SUDUT PANDANG


"Demi menjaga kekhusuan shalat mohon matikan handphone atau silent. Isi terlebih dahulu shaf paling depan, bagi yang tidak bisa berdiri sudah disediakan kursi di bagian paling belakang. Lurus dan rapatkan shaf nya",
Himbau sang imam jelang shalat dimulai. 

Sementara takbir berkumandang, shaf akhwat masih saja berdebat tentang apakah kami harus berdiri di baris pertama atau kedua yang sudah lebih penuh jamaahnya. 'Bu, maju sini Bu masih kosong.'

'Mundur aja Bu, ini lebih banyak.' 

Tak ada kata sepakat. Teriak pun percuma hanya menegang urat. Maka sisa shaf bolong-bolong adalah yang pemandangan lumrah harian yang kerap kami lihat. 

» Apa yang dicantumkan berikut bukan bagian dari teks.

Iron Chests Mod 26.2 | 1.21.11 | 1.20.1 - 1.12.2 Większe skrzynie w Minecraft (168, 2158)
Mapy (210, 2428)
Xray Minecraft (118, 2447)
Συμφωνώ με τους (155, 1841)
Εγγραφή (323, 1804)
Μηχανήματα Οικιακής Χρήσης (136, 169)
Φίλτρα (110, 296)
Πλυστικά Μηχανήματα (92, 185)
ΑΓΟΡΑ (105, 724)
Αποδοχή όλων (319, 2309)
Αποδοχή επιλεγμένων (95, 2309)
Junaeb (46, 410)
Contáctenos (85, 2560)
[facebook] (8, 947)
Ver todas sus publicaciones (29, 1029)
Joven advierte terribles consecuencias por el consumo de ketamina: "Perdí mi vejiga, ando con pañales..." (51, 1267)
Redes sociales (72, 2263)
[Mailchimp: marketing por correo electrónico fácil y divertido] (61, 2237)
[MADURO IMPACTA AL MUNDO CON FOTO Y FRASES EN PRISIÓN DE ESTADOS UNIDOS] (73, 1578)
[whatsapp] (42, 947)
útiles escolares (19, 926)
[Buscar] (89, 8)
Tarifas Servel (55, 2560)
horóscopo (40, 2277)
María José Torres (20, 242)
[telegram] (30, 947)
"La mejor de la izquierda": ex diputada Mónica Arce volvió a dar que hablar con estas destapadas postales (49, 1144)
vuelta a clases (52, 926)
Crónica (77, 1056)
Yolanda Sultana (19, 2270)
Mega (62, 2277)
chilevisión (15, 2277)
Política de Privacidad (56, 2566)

Di awal-awal kedatangan dulu, saya termasuk salah seorang yang rajin cuap-cuap gemas sama jamaah yang nggak mau merapat, dan lebih milih shalat bertaburan bebas bak coklat dalam cookies.
Tau kan buibu kalau shalat bagaimana? 

Hari berganti pekan, pekan menjelma bulan. Tidak ada perubahan, kecuali saya merasa makin capek karena teriak-teriak tak karuan.

Hari-hari ini ritual cuap teriak saya renungi. Selama ini ngapain saya capek-capek? 
"Lurus dan rapatkan shaf, barisan yang kosong diisi". Itu himbauan imam sebetulnya untuk siapa? Orang lain atau saya?
Sepertinya lebih untuk diri saya. Bukan yang lain.

Sekarang saya nggak pernah ambil pusing. Dia imam, dan saya makmum. Tugas makmum adalah mendengarkan imam. Bukan neriakin ibu-ibu untuk masuk dalam barisan. Perintahnya jelas dan lugas. Rapatkan shaf, isi barisan yang kosong. Buat siapa instruksi itu? Buat saya, buat kamu, buat kita, yang merasa dan mengakui imam sebagai pemimpin shalatnya.

Jadi sekarang begitu komando turun, saya hanya mencari bagian shaf mana yang masih bolong untuk kemudian menambalnya. Dan tugas saya selesai. Shalat saya tenang. Karena kewajiban pada titah imam sudah saya tunaikan. Masalah sebelah saya kosong atau kurang rapat dll, udah nggak jadi pikiran karena saya sudah mengusahakan apa yang saya bisa.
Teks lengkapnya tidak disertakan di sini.